If this were all there were to it, it would not be difficult to implement
in software on ordinary processors; it would add a small amount of overhead
to the CDR function, but the reduction in paging might make up for it.  The
problem arises when a program uses RPLACD on a CONS cell that has a CDR
code of CDR-NEXT or CDR-NIL.  Normally RPLACD simply stores into the CDR
cell of a CONS, but in this case there is no CDR cell -- its contents are
implicitly specified by the CDR code, and the word that would normally
contain the CDR pointer contains the next CONS cell (in the CDR-NEXT case)
to which other data structures may have pointers, or the first word of some
other object (in the CDR-NIL case).  When CDR-coding is used, the
implementation must also provide automatic "forwarding pointers"; an
ordinary CONS cell is allocated, the CAR of the original cell is copied
into its CAR, the value being RPLACD'ed is stored into its CDR, and the old
CAR cell is replaced with a forwarding pointer to the new CONS cell.
Whenever CAR or CDR is performed on a CONS, it must check whether the
location contains a forwarding pointer.  This overhead on both CAR and CDR,
coupled with the overhead on CDR to check for CDR codes, is generally
enough that using CDR codes on conventional hardware is infeasible.
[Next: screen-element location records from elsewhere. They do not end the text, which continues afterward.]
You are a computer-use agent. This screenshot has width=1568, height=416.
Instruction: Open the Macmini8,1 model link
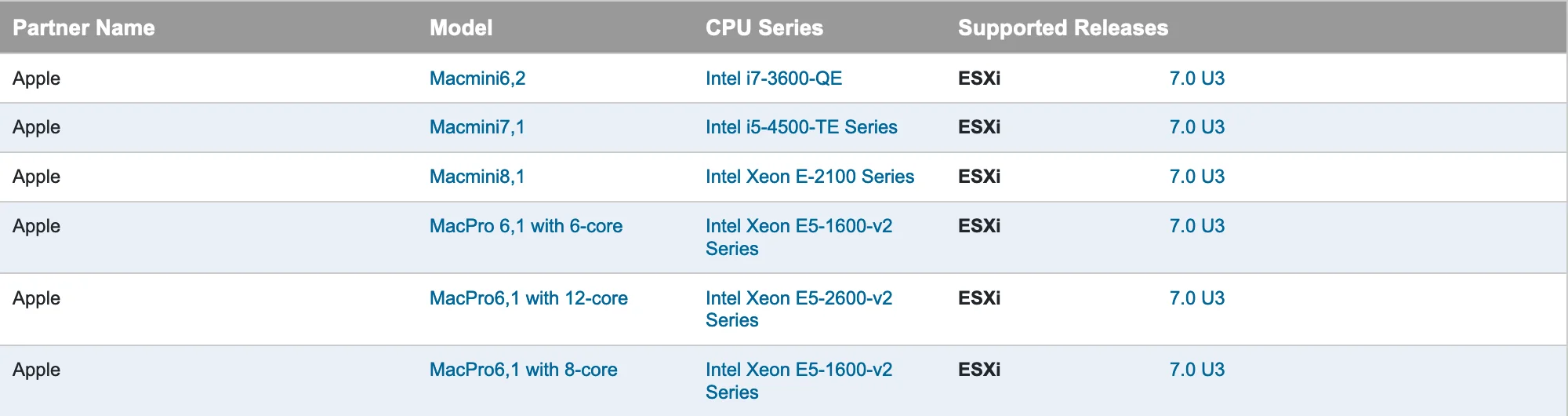point(477,177)
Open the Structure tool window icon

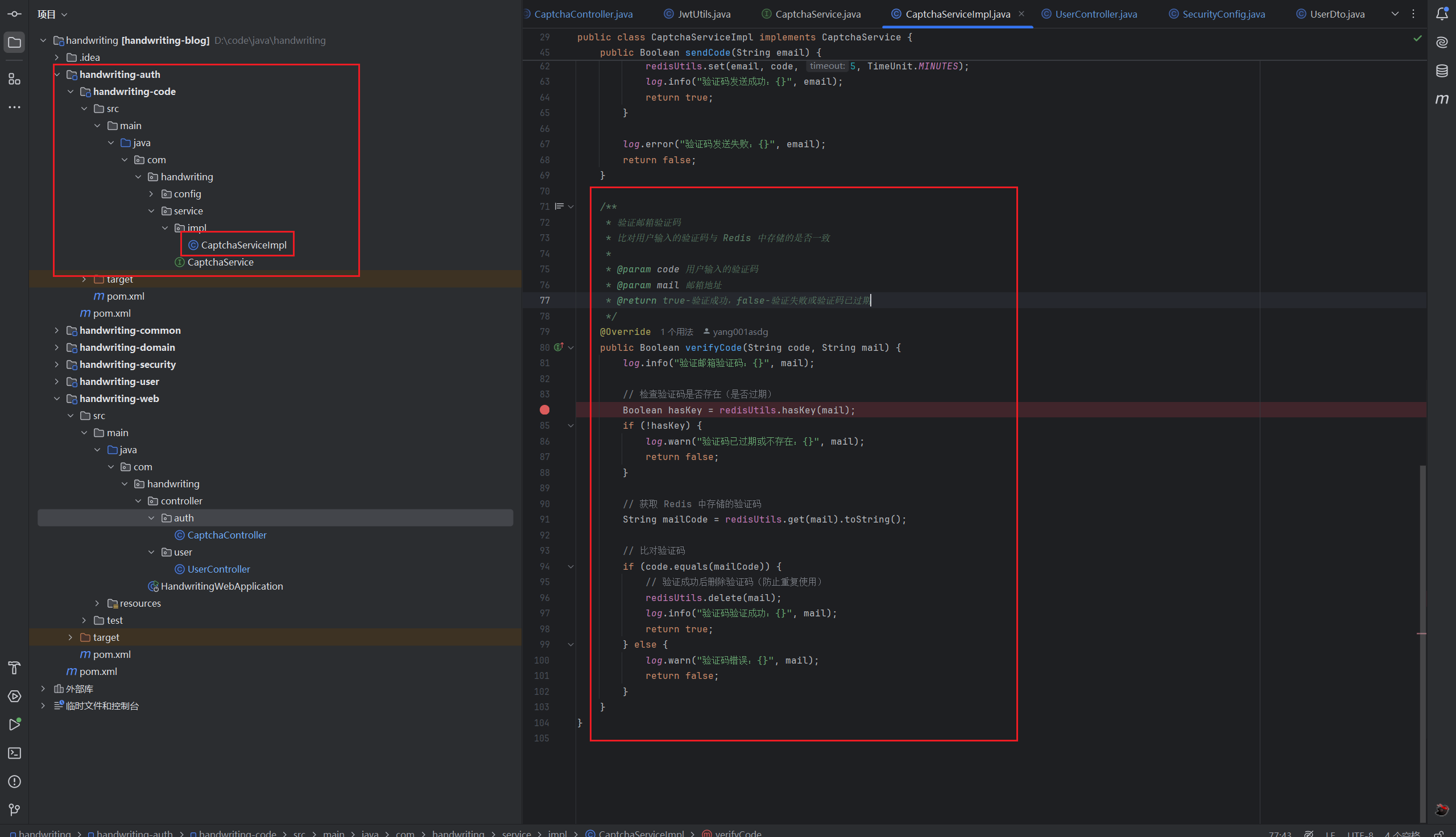click(14, 80)
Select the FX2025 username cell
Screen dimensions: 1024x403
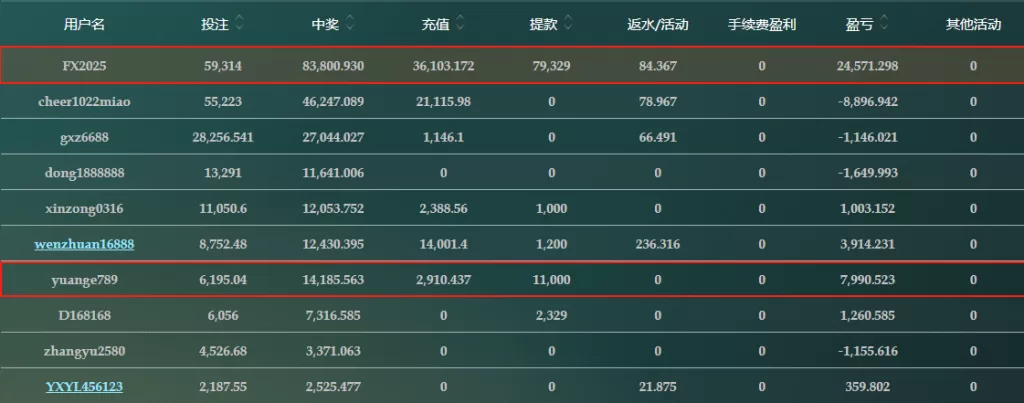84,66
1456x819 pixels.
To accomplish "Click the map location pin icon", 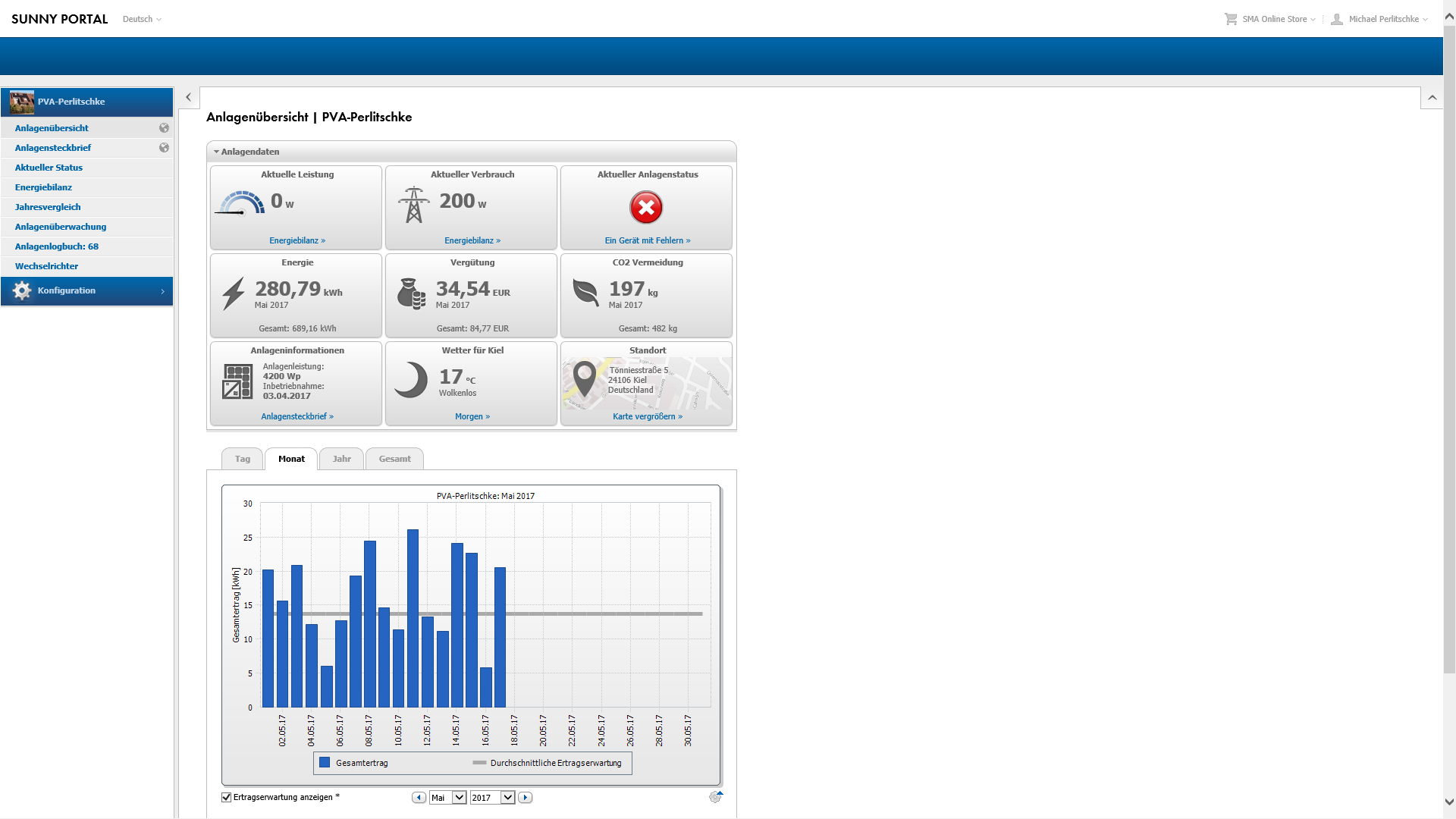I will tap(584, 378).
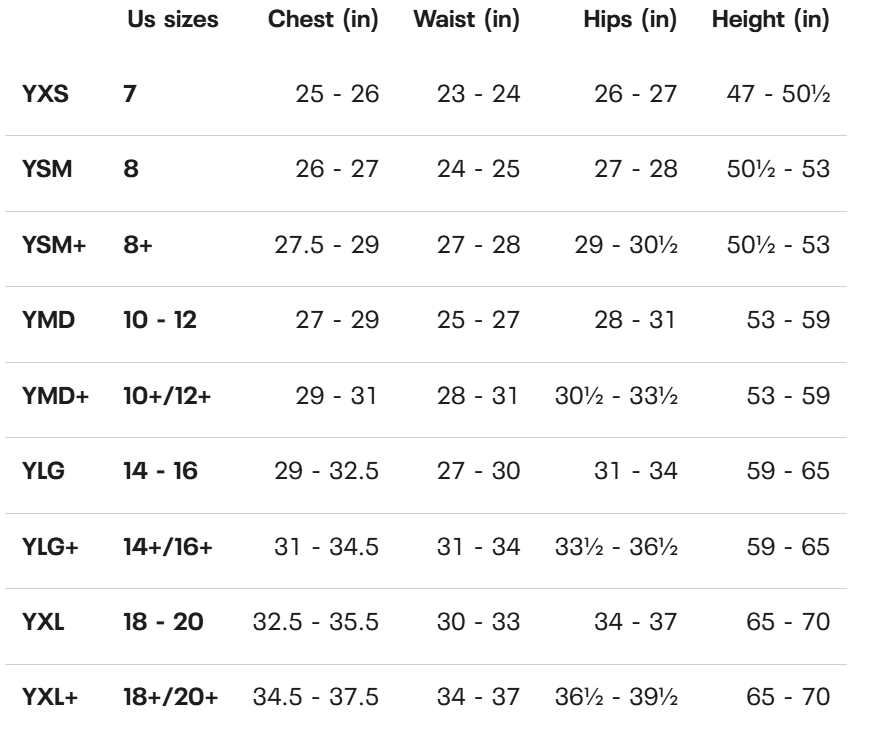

There is some evidence that CDR-coding doesn't really save very much
memory, because most lists aren't constructed at once, or RPLACD is done on
them enough that they don't stay contiguous.  At best this technique can
save 50% of the space occupied by CONS cells. However, the savings probably
depends to some extent upon the amount of support the implementation
provides for creating CDR-coded lists.  For instance, many system functions
on Symbolics Lisp Machines that operate on lists have a :LOCALIZE option;
when :LOCALIZE T is specified, the list is first modified and then copied
to a new, CDR-coded block, with all the old cells replaced with forwarding
pointers.  The next time the garbage collector runs, all the forwarding
pointers will be spliced out.  Thus, at a cost of a temporary increase in
memory usage, overall memory usage is generally reduced because more lists
may be CDR-coded. There may also be some benefit in improved paging
performance due to increased locality as well (putting a list into
CDR-coded form makes all the "cells" contiguous). Nevertheless, modern
Lisps tend to use lists much less frequently, with a much heavier
reliance upon code, strings, and vectors (structures).